Many marketplace failures stem from interesting technical solutions to problems that customers don’t have or don’t care about. Asking open ended questions and listening are the only way to understand their needs and priorities.

Executives who profess that customers don’t know what they want are demonstrating contempt to the very people who pay their salaries. Not only does this risk product failure, but it can also result in a culture of arrogance.

One of the most impactful things I did at Duo Security was take what was a somewhat disconnected product team and get them out talking to customers. I set objectives for them to meet with 2 customers per month, each, which was more than they had done in the prior six months. In fact, they hadn’t talked to any customers. I helped them create a structured set of open-ended questions to uncover the problems they actually cared about. The savvier people on the product team made friends with their sales colleagues to get in front of customers, learn what they could and then shared the results across the entire engineering team. And while there was sometimes a level of panic that certain planned features did not seem to solve problems the customers cared about, over a few short weeks, we were able to re-orient Engineering toward the problems that really mattered.
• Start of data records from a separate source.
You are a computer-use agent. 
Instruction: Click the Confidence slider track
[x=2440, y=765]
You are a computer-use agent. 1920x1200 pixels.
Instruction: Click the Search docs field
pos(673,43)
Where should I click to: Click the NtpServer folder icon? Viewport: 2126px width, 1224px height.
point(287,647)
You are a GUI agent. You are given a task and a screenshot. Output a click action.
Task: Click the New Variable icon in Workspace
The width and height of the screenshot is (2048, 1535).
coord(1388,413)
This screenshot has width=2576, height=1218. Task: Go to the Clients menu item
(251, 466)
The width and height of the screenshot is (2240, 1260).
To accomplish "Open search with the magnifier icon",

Subsequent to this, we routinely invited customers to speak in person at our all-hands meeting, where they were interviewed on stage by our head of customer success. Customers explained what they liked and what they disliked about our product. Some came with a set of features they wanted to see in future product releases. I saw engineers hanging off every word from a customer who complained about the amount of retraining required for his users based on what had seemed like a fairly innocuous user interface change. Engineers talked about some of these customer interviews for years afterward. It truly reshaped the culture to become hugely customer centric, a trait that was a significant advantage for us in the market place. We no longer had to guess whether a new release would be successful or not. We were validating features with prospects and customers before we shipped.

I have never seen a company fail because it listened too much to customers. But I’ve seen the opposite many times.

As an executive how often do you listen to customers? How do you share the lessons learned from customer success and sales more broadly in the company? How can you make customer focus a bigger part of the culture?